Named as an inspiration to Tanni Grey-Thompson when she was growing up, fellow Welsh athlete Hallam won medals for swimming and wheelchair racing at three successive Paralympic Games - Seoul, Barcelona and Atlanta - and also won the London Marathon twice before he finally retired. He is one of Britain's most successful disabled athletes.


Another inductee in the Paralympic Hall of Fame, Grip - whose left hand was affected by polio - is a seven-time Nordic skiing Paralympian, who won 14 medals in a career spanning more than two decades. He got three golds for Finland at the Innsbruck Winter Olympics in 1984 (middle-distance, long-distance and relay), making his name synonymous with the sport.


Unbeaten in more than 150 senior fights, Simon Jackson - who is partially sighted - is the only Briton to have won Paralympic gold in judo. He has dominated the judo scene, both at home in Great Britain and abroad, for the past 15 years.


One of Scotland's most successful swimming stars, McEleny was flag-bearer for the opening ceremony of the Sydney Paralympics in 2000. A paraplegic who has triumphed over her own ill-health, she won more medals than any other British swimmer at Atlanta in 1996.



The fact that she beat Grey-Thompson's record in the Great North Run half-marathon last year (with a time of 50:07) made everyone take notice of this 20-year-old elite wheelchair athlete.
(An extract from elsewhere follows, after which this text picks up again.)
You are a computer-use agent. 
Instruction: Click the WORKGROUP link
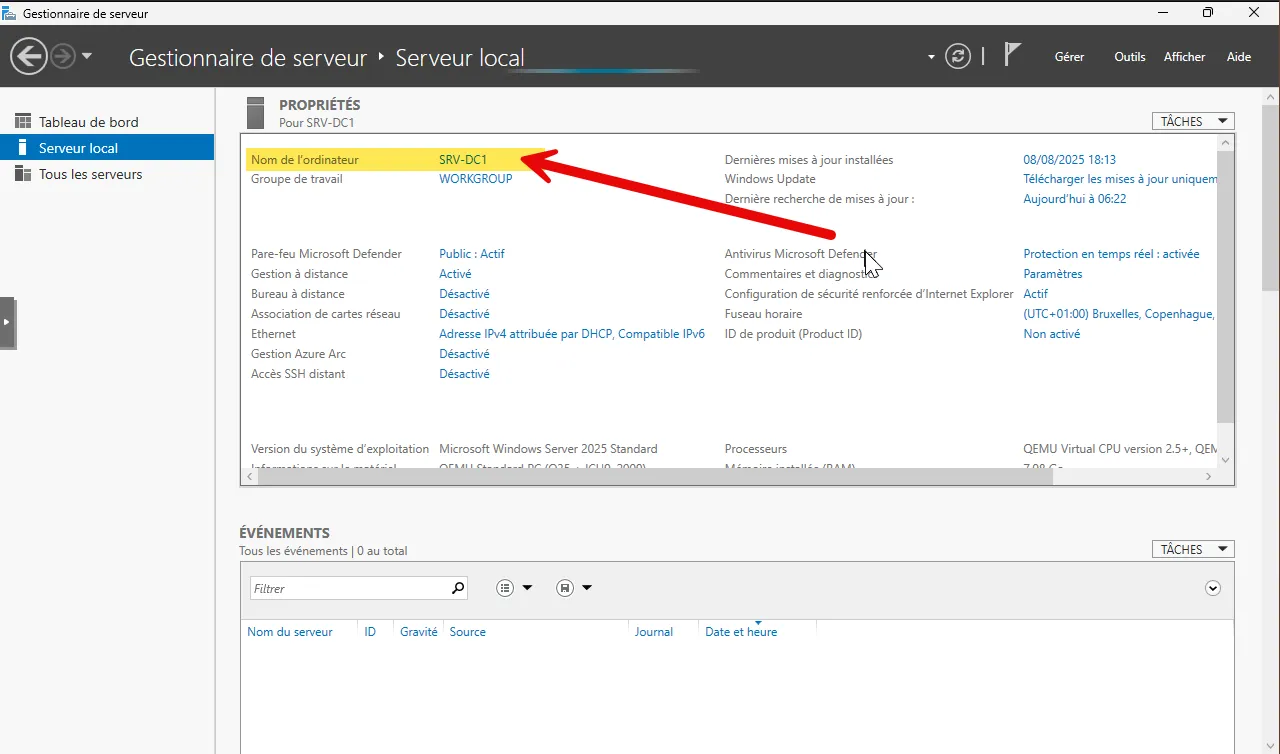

She also took second place in the 2005 London Marathon and is expected to bring back medals for Great Britain from Beijing in 2008.


Dubbed "the fastest man on no legs", Pistorius, left, is the current South African world-record holder for the 400m. The 20-year-old, who runs on carbon-fibre "blades", won gold at Athens in the 200m, bronze for the 100m, and is now fighting to represent his country both at the Olympics and Paralympics in Beijing next year.


Born in Siberia and adopted from a Russian orphanage at 13 months, Long is now one of America's best Paralympic swimmers.

Last year, at the tender age of 14, she set five world records, winning nine gold medals at the 2006 International Paralympic Committee Swimming World Championships in South Africa, for races ranging from the freestyle relay (world record) to the 100m backstroke and 100m fly.